**Excerpted text**
= Beginning of Section =

LeetCode Weekly Contest 22
[2017-03-05]

K-diff Pairs in an Array

Given an array of integers and an integer k, you need to find the number of unique k-diff pairs in the array. Here a k-diff pair is defined as an integer pair (i, j), where i and j are both numbers in the array and their absolute difference is k.
Example 1:

Input: [3, 1, 4, 1, 5], k = 2
Output: 2
Explanation: There are two 2-diff pairs in the array, (1, 3) and (3, 5).
Although we have two 1s in the input, we should only return the number of unique pairs.

Example 2:

1
2
3

Input:[1, 2, 3, 4, 5], k = 1
Output: 4
Explanation: There are four 1-diff pairs in the array, (1, 2), (2, 3), (3, 4) and (4, 5).

Example 3:

1
2
3

Input: [1, 3, 1, 5, 4], k = 0
Output: 1
Explanation: There is one 0-diff pair in the array, (1, 1).

Note:

The pairs (i, j) and (j, i) count as the same pair.
The length of the array won’t exceed 10,000.
All the integers in the given input belong to the range: [-1e7, 1e7].

Code

class Solution {
public:
    /**
     * for every number in the array:
     *  - if there was a number previously k-diff with it, save the smaller to a set;
     *  - and save the value to a set;
     */
    int findPairs(vector<int>& nums, int k) {
        if (k < 0) {
            return 0;
        }
        set<int> starters;
        set<int> indices;
        for (int i = 0; i < nums.size(); i++) {
            if (indices.find(nums[i] - k) != indices.end()) {
                starters.insert(nums[i] - k);
            }
            if (indices.find(nums[i] + k) != indices.end()) {
                starters.insert(nums[i]);
            }
            indices.insert(nums[i]);
        }
        
        return starters.size();
    }
};

Lonely Pixel I

Given a picture consisting of black and white pixels, find the number of black lonely pixels.

The picture is represented by a 2D char array consisting of ‘B’ and ‘W’, which means black and white pixels respectively.

A black lonely pixel is character ‘B’ that located at a specific position where the same row and same column don’t have any other black pixels.

Example:

Input: 
[['W', 'W', 'B'],
 ['W', 'B', 'W'],
 ['B', 'W', 'W']]
Output: 3
Explanation: All the three 'B's are black lonely pixels.

Note

The range of width and height of the input 2D array is [1,500].

Code

class Solution {
public:
    /**
     * suppose matrix is m*n, there is at most min(m, n) lonely pixels, 
	 * because there could be no more than 1 in each row, or column;
     * therefore, if we record num of black pixel on each row and column, 
	 * we can easily tell whether each pixel is lonely or NO.

= End of Section =

**Prompt 1**
Answer these questions about the LeetCode Weekly Contest 22 text, one line each:
(a) What is the most elements the array in the k-diff pairs problem can have?
(b) What range do the integers in that array belong to?
(c) What range does the lonely pixel problem give for the width and height of the input 2D array?
**Prompt 2**
Proceed with the LeetCode Weekly Contest 22 text, picking up right after its last line.

**The data**
= Beginning of Section =

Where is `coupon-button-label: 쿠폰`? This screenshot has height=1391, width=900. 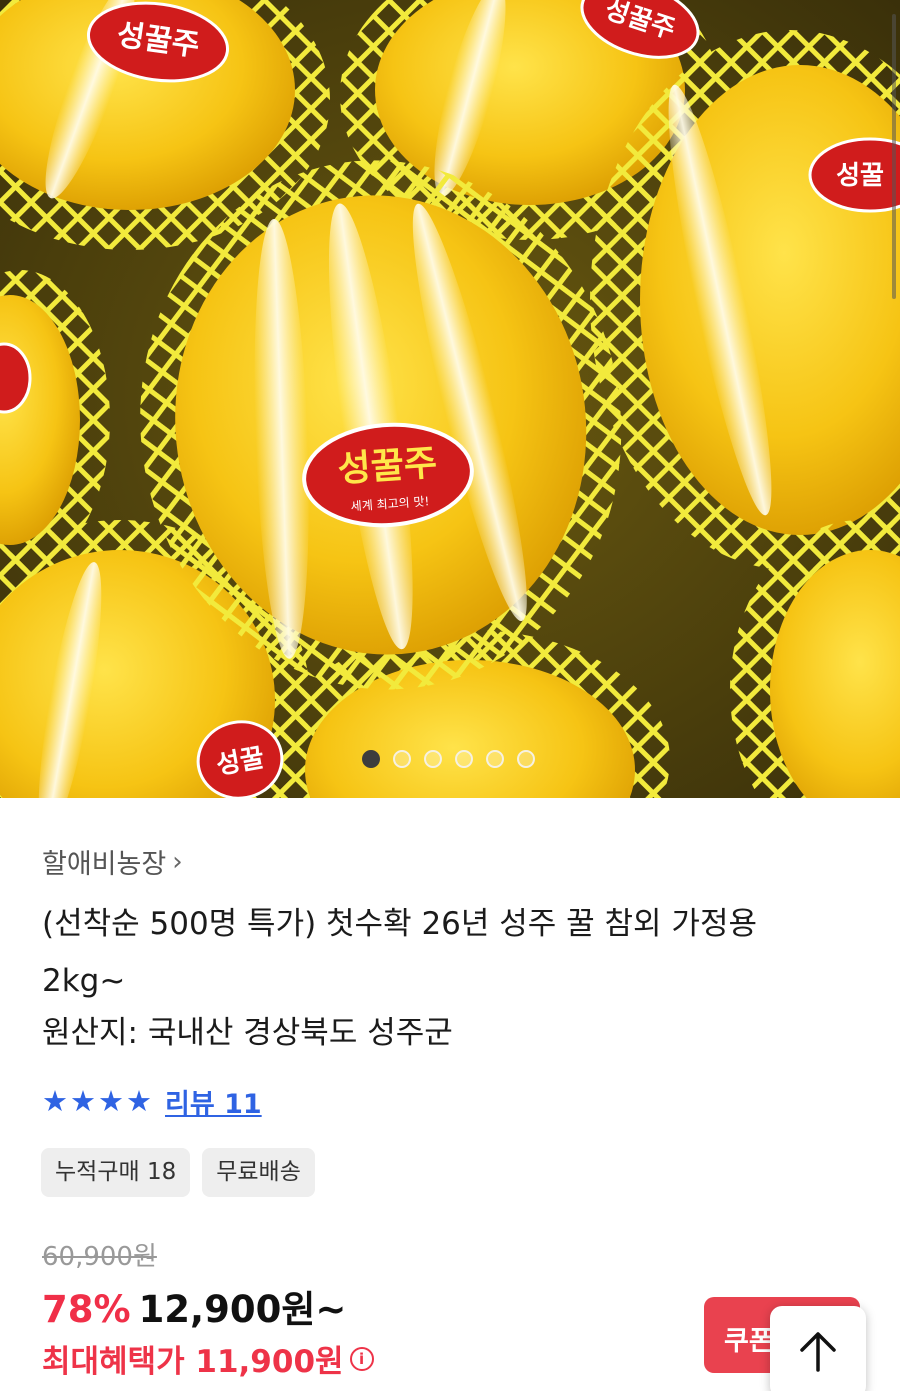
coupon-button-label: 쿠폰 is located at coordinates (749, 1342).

= End of Section =

**Written answer 1**
(a) 10,000
(b) [-1e7, 1e7]
(c) [1,500]

**Written answer 2**
     * 
     */
    int findLonelyPixel(vector<vector<char>>& picture) {
        if (!picture.size() || !picture[0].size()) {
            return 0;
        }
        
        int m = picture.size();
        int n = picture[0].size();
        vector<int> rows = vector<int>(m, 0);
        vector<int> cols = vector<int>(n, 0);
        for (int i = 0; i < m; i++) {
            for (int j = 0; j < n; j++) {
                rows[i] += picture[i][j] == 'B';
                cols[j] += picture[i][j] == 'B';
            }
        }
        int lonely = 0;
        for (int i = 0; i < m; i++) {
            for (int j = 0; j < n && rows[i] > 0; j++) {
                lonely += picture[i][j] == 'B' && rows[i] == 1 && cols[j] == 1;
            }
        }
        return lonely;
    }
};

Lonely Pixel II

Given a picture consisting of black and white pixels, and a positive integer N, find the number of black pixels located at some specific row R and column C that align with all the following rules:

Row R and column C both contain exactly N black pixels.
For all rows that have a black pixel at column C, they should be exactly the same as row R

The picture is represented by a 2D char array consisting of ‘B’ and ‘W’, which means black and white pixels respectively.
Example:

Input:                                            
[['W', 'B', 'W', 'B', 'B', 'W'],    
 ['W', 'B', 'W', 'B', 'B', 'W'],    
 ['W', 'B', 'W', 'B', 'B', 'W'],    
 ['W', 'W', 'B', 'W', 'B', 'W']] 
N = 3
Output: 6
Explanation: All the bold 'B' are the black pixels we need (all 'B's at column 1 and 3).
        0    1    2    3    4    5         column index                                            
0    [['W', 'B', 'W', 'B', 'B', 'W'],    
1     ['W', 'B', 'W', 'B', 'B', 'W'],    
2     ['W', 'B', 'W', 'B', 'B', 'W'],    
3     ['W', 'W', 'B', 'W', 'B', 'W']]    
row index
Take 'B' at row R = 0 and column C = 1 as an example:
Rule 1, row R = 0 and column C = 1 both have exactly N = 3 black pixels. 
Rule 2, the rows have black pixel at column C = 1 are row 0, row 1 and row 2. They are exactly the same as row R = 0.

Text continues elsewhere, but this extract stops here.